La semaine dernière le taux de change euro/dollar a atteint une valeur proche de 1,1500, quasi son plus haut niveau en 2015. Un phénomène s’expliquant par le pessimisme entourant le dollar américain et lié aux anticipations du marché d’une première remontée des taux de la Réserve fédérale (Fed).

Les marchés attendent maintenant des signaux d’assouplissement de la part du président de la BCE Mario Draghi lors de la prochaine réunion de la BCE prévue ce jeudi. Des attentes qui pourraient rester vaines même s’il sera possible de glaner ça et là quelques précieux indices de ce que sera probablement la nouvelle politique d’assouplissement.

Dans un contexte marqué par un rythme de rachat de la BCE tel que tout nouvel assouplissement quantitatif à ce stade nécessiterait obligatoirement une augmentation des déficits fiscaux, nous devrions maintenant nous tourner vers les gouvernements européens pour les prochaines étapes politiques importantes

Le Premier ministre italien Matteo Renzi est le premier leader européen à en avoir pris note, demandant à Bruxelles de l’autoriser à réduire les rentrées fiscales de 35 milliards d’euros pour son budget de 2016. Toutes les conditions sont donc réunies pour que l’on assiste à une nouvelle épreuve de force politique au sein de l’Union européenne.
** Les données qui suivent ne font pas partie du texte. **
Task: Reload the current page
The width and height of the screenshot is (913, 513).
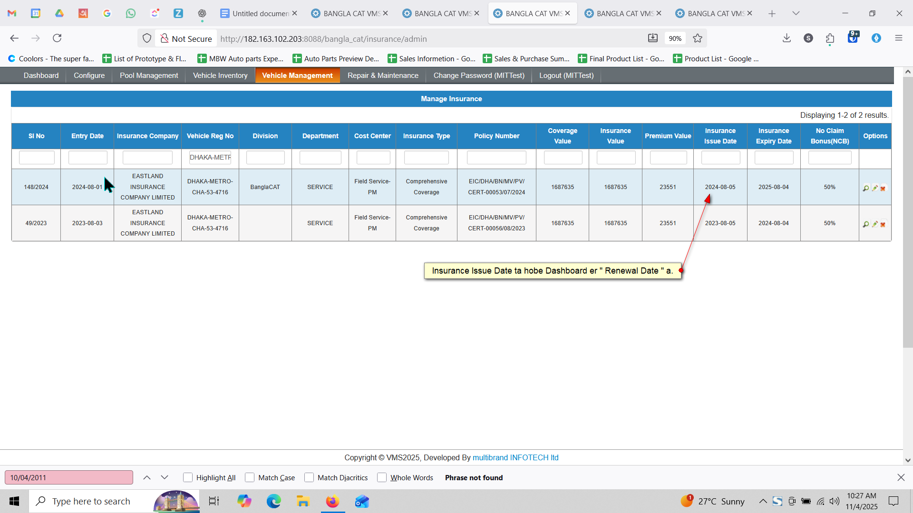Action: click(x=57, y=38)
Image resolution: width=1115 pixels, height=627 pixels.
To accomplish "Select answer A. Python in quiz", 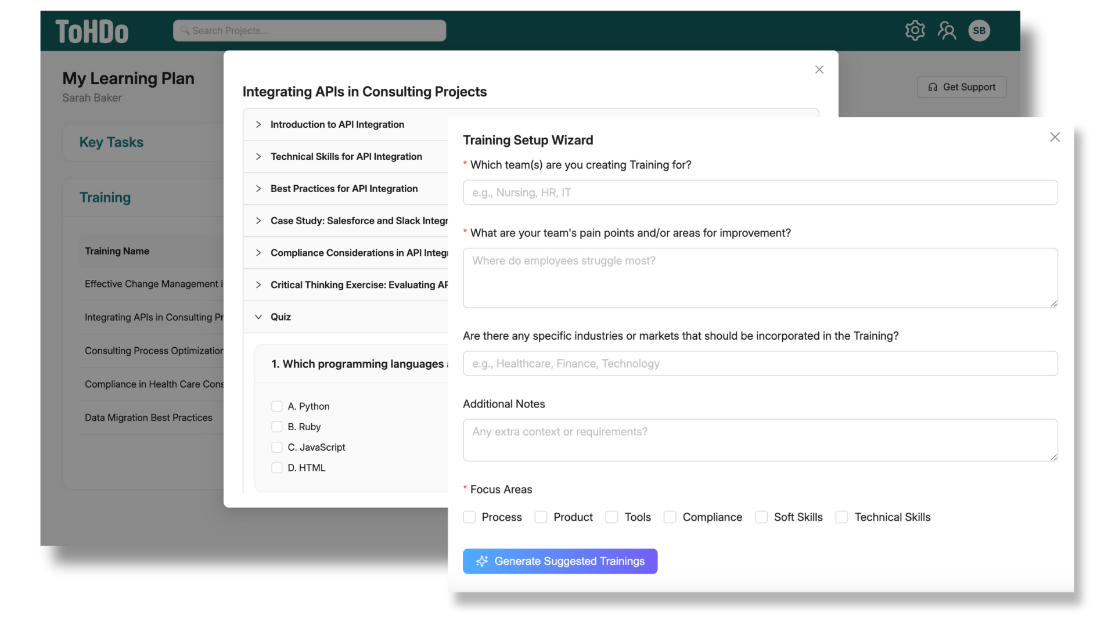I will click(x=277, y=406).
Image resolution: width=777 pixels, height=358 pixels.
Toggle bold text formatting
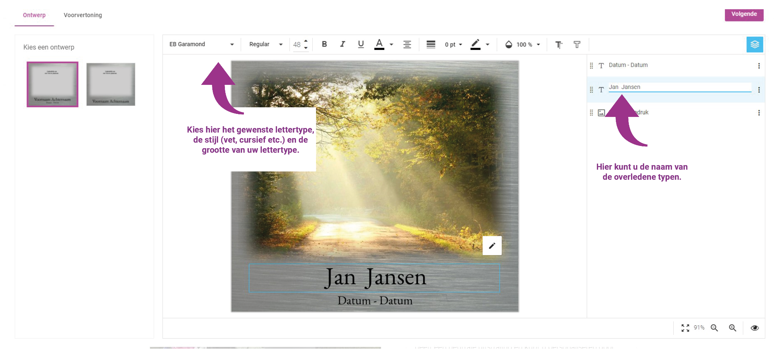[324, 44]
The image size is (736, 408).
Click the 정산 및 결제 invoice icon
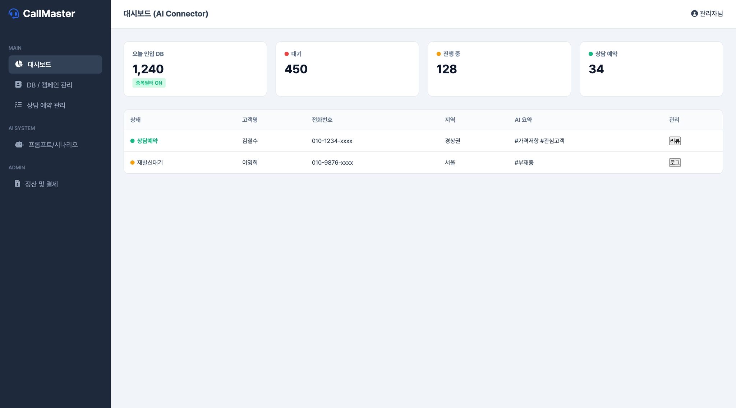pos(17,183)
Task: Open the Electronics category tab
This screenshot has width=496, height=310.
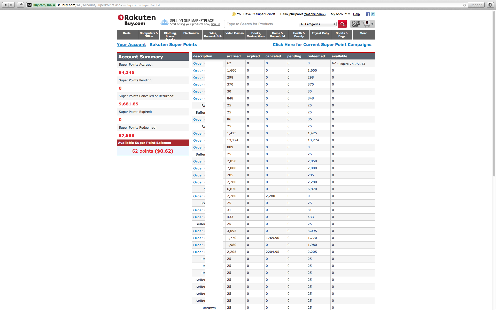Action: 191,33
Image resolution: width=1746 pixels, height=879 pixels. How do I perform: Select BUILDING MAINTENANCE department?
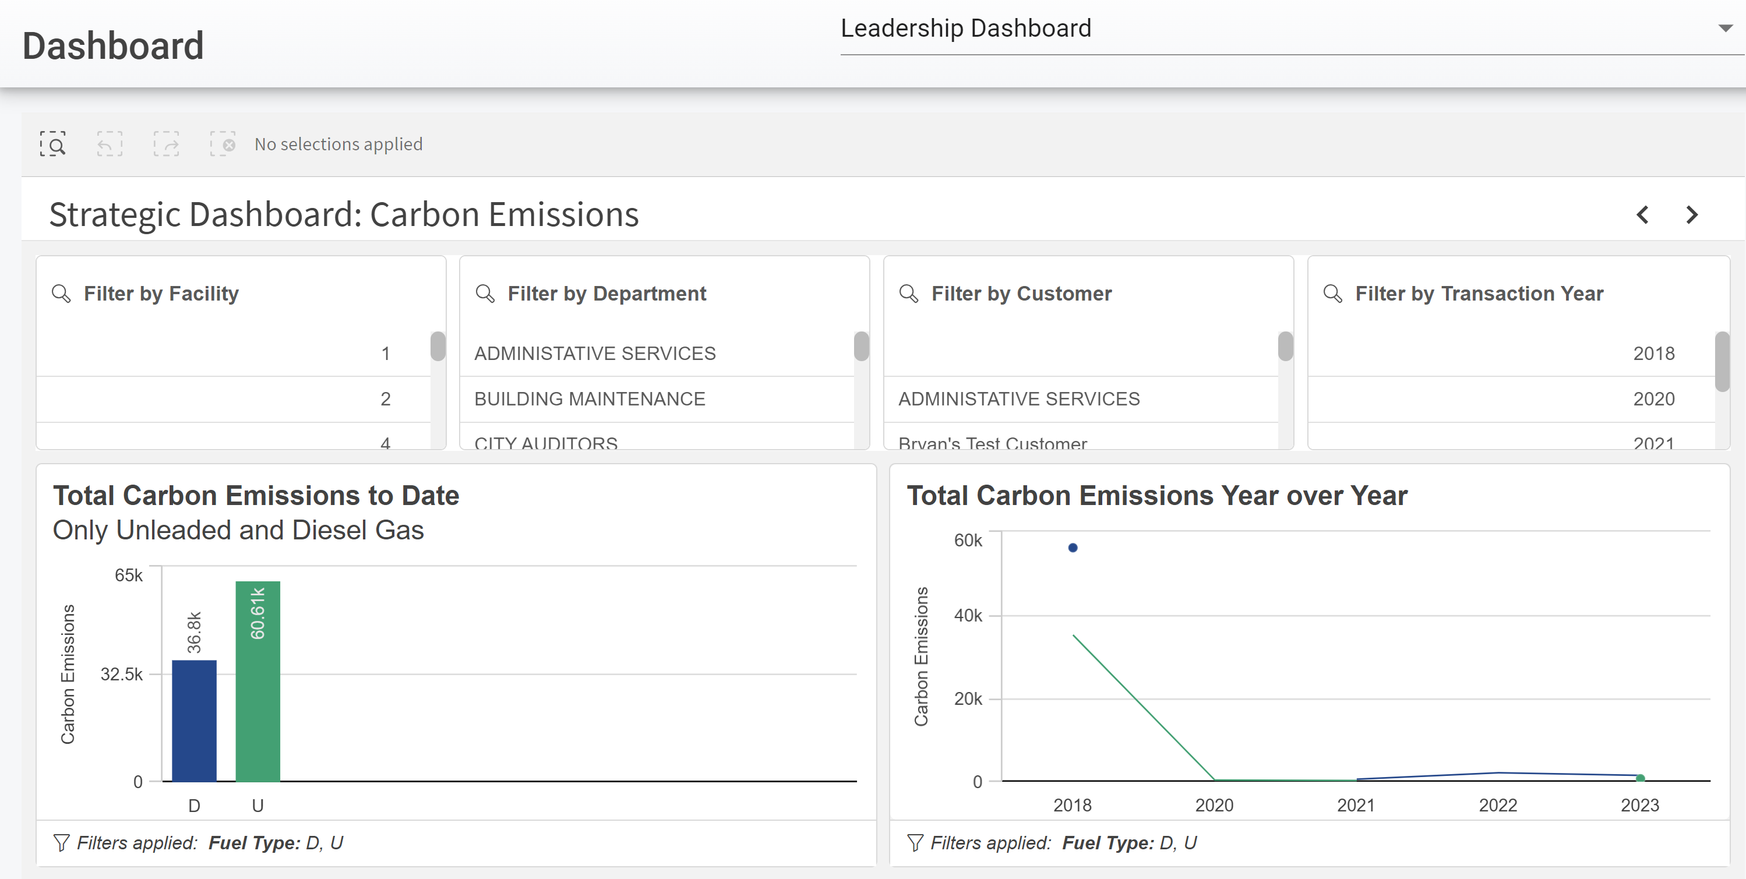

Du côté de l’Europe, il ne s’agit plus de décider d’un nouvel assouplissement quantitatif; les gouvernements doivent vraiment réaliser l’impact d’un tel assouplissement, dans le cadre d’une stimulation de la demande grâce à des incitations fiscales. Il faut s’attendre à de nouveaux balbutiements tant au cœur de l’UE que chez ses voisins. Et un taux de change euro/dollar de l’ordre de 1,15, voire plus, ne fait qu’accentuer les tensions.